▶ DATA EXTRACTS:
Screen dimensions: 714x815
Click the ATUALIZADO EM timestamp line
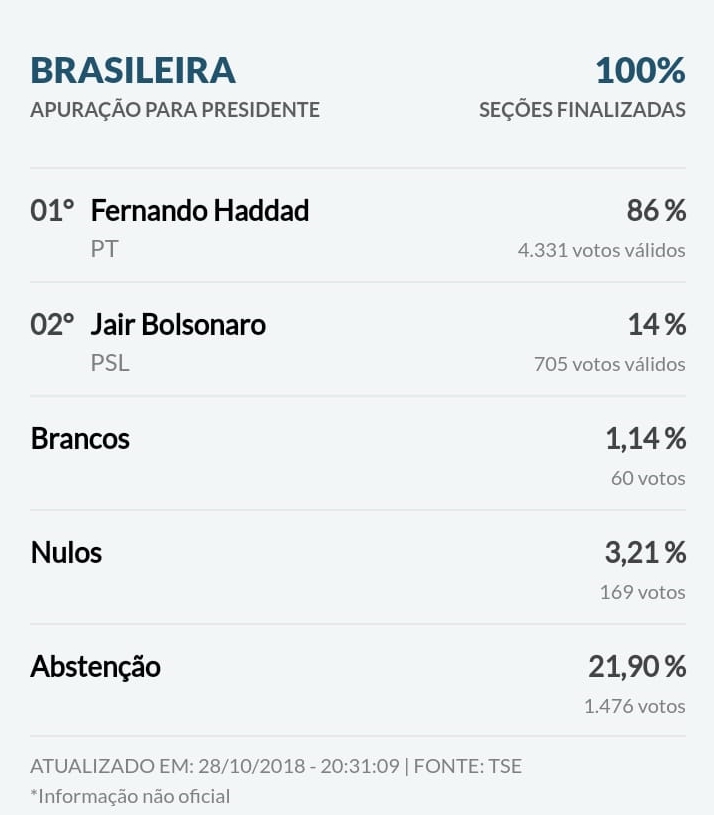pos(276,766)
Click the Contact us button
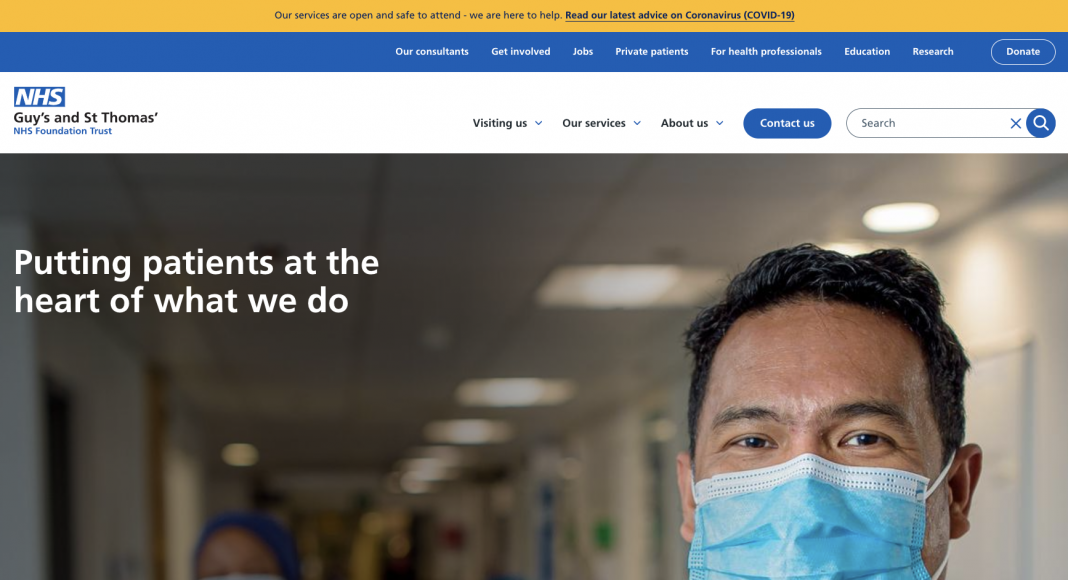 pyautogui.click(x=787, y=123)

▶ THE PROBLEM:
Each entry should be transcribed exactly as given, with pictures omitted.

▶ TASK ANSWER:
Screen dimensions: 714x815
Click the ATUALIZADO EM timestamp line
pos(276,766)
Click the Contact us button
 pyautogui.click(x=787, y=123)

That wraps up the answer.